Rewrite the rows that follow, substituting "interface agent" for every occurrence of "GUI agent" and keeping everything else the same.

── Data provided

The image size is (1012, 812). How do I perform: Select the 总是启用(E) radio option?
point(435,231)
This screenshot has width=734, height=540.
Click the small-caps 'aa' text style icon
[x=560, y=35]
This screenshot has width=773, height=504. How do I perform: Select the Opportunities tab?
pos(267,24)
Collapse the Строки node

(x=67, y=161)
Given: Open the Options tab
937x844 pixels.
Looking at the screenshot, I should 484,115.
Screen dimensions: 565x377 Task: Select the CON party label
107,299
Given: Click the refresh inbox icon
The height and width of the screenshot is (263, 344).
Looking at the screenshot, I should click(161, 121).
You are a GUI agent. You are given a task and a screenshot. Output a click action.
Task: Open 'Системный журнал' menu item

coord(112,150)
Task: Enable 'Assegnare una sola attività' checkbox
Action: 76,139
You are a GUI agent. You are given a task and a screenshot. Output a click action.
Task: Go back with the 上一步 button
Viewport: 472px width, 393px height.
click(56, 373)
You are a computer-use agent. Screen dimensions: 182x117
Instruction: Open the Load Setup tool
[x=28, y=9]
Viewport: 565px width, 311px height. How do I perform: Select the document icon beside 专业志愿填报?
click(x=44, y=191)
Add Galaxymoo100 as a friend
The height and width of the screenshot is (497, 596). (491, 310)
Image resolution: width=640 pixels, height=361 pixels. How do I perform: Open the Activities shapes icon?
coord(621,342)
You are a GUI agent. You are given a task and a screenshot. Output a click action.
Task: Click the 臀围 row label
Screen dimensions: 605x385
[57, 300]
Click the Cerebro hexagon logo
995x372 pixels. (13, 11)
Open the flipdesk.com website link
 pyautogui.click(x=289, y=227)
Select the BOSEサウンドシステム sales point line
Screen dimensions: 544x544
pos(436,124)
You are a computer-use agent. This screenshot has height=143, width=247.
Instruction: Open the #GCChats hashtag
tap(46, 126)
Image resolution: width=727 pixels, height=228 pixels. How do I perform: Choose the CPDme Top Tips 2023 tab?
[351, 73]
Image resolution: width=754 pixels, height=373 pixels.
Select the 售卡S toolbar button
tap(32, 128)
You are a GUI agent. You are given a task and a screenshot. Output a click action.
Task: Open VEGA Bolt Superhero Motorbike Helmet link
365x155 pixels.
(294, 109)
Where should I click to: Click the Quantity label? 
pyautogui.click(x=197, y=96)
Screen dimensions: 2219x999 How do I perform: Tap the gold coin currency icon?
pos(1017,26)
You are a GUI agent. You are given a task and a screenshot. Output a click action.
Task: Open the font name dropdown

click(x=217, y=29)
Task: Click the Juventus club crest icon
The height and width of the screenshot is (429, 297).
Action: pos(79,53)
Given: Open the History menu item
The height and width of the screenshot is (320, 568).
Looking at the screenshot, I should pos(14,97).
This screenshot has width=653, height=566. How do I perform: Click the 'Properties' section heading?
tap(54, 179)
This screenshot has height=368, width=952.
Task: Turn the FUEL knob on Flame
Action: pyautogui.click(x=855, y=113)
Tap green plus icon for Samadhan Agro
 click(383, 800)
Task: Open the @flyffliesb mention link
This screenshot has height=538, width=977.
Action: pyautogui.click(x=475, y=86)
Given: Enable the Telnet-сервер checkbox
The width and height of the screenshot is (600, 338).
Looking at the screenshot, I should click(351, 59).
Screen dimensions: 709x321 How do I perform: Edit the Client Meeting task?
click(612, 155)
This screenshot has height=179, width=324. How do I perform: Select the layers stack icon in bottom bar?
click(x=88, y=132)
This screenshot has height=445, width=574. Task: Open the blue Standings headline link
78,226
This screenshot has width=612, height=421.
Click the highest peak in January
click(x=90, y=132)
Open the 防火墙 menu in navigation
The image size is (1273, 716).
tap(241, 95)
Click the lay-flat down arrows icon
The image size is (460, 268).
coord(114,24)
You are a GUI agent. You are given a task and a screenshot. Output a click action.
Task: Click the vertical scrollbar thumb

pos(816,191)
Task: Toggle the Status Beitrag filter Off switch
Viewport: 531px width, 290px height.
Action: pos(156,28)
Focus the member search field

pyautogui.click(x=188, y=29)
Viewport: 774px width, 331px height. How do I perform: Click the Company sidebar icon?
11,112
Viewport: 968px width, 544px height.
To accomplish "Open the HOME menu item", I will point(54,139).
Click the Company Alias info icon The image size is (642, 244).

────

## Written reply
The image size is (1012, 812). How do I perform: Select the 总是启用(E) radio option?
point(435,231)
This screenshot has width=734, height=540.
Click the small-caps 'aa' text style icon
[x=560, y=35]
This screenshot has width=773, height=504. How do I perform: Select the Opportunities tab?
pos(267,24)
Collapse the Строки node

(x=67, y=161)
Given: Open the Options tab
937x844 pixels.
Looking at the screenshot, I should 484,115.
Screen dimensions: 565x377 Task: Select the CON party label
107,299
Given: Click the refresh inbox icon
The height and width of the screenshot is (263, 344).
Looking at the screenshot, I should click(161, 121).
You are a interface agent. You are given a task and a screenshot. Output a click action.
Task: Open 'Системный журнал' menu item

coord(112,150)
Task: Enable 'Assegnare una sola attività' checkbox
Action: 76,139
You are a interface agent. You are given a task and a screenshot. Output a click action.
Task: Go back with the 上一步 button
Viewport: 472px width, 393px height.
click(56, 373)
You are a computer-use agent. Screen dimensions: 182x117
Instruction: Open the Load Setup tool
[x=28, y=9]
Viewport: 565px width, 311px height. How do I perform: Select the document icon beside 专业志愿填报?
click(x=44, y=191)
Add Galaxymoo100 as a friend
The height and width of the screenshot is (497, 596). (491, 310)
Image resolution: width=640 pixels, height=361 pixels. How do I perform: Open the Activities shapes icon?
coord(621,342)
You are a interface agent. You are given a task and a screenshot. Output a click action.
Task: Click the 臀围 row label
Screen dimensions: 605x385
[57, 300]
Click the Cerebro hexagon logo
995x372 pixels. (13, 11)
Open the flipdesk.com website link
 pyautogui.click(x=289, y=227)
Select the BOSEサウンドシステム sales point line
Screen dimensions: 544x544
pos(436,124)
You are a computer-use agent. This screenshot has height=143, width=247.
Instruction: Open the #GCChats hashtag
tap(46, 126)
Image resolution: width=727 pixels, height=228 pixels. How do I perform: Choose the CPDme Top Tips 2023 tab?
[351, 73]
Image resolution: width=754 pixels, height=373 pixels.
Select the 售卡S toolbar button
tap(32, 128)
You are a interface agent. You are given a task and a screenshot. Output a click action.
Task: Open VEGA Bolt Superhero Motorbike Helmet link
365x155 pixels.
(294, 109)
Where should I click to: Click the Quantity label? 
pyautogui.click(x=197, y=96)
Screen dimensions: 2219x999 How do I perform: Tap the gold coin currency icon?
pos(1017,26)
You are a interface agent. You are given a task and a screenshot. Output a click action.
Task: Open the font name dropdown

click(x=217, y=29)
Task: Click the Juventus club crest icon
The height and width of the screenshot is (429, 297).
Action: pos(79,53)
Given: Open the History menu item
The height and width of the screenshot is (320, 568).
Looking at the screenshot, I should pos(14,97).
This screenshot has width=653, height=566. How do I perform: Click the 'Properties' section heading?
tap(54, 179)
This screenshot has height=368, width=952.
Task: Turn the FUEL knob on Flame
Action: pyautogui.click(x=855, y=113)
Tap green plus icon for Samadhan Agro
 click(383, 800)
Task: Open the @flyffliesb mention link
This screenshot has height=538, width=977.
Action: pyautogui.click(x=475, y=86)
Given: Enable the Telnet-сервер checkbox
The width and height of the screenshot is (600, 338).
Looking at the screenshot, I should click(351, 59).
Screen dimensions: 709x321 How do I perform: Edit the Client Meeting task?
click(612, 155)
This screenshot has height=179, width=324. How do I perform: Select the layers stack icon in bottom bar?
click(x=88, y=132)
This screenshot has height=445, width=574. Task: Open the blue Standings headline link
78,226
This screenshot has width=612, height=421.
Click the highest peak in January
click(x=90, y=132)
Open the 防火墙 menu in navigation
The image size is (1273, 716).
tap(241, 95)
Click the lay-flat down arrows icon
The image size is (460, 268).
coord(114,24)
You are a interface agent. You are given a task and a screenshot. Output a click action.
Task: Click the vertical scrollbar thumb

pos(816,191)
Task: Toggle the Status Beitrag filter Off switch
Viewport: 531px width, 290px height.
Action: pos(156,28)
Focus the member search field

pyautogui.click(x=188, y=29)
Viewport: 774px width, 331px height. How do I perform: Click the Company sidebar icon?
11,112
Viewport: 968px width, 544px height.
To accomplish "Open the HOME menu item", I will point(54,139).
Click the Company Alias info icon The image size is (642, 244).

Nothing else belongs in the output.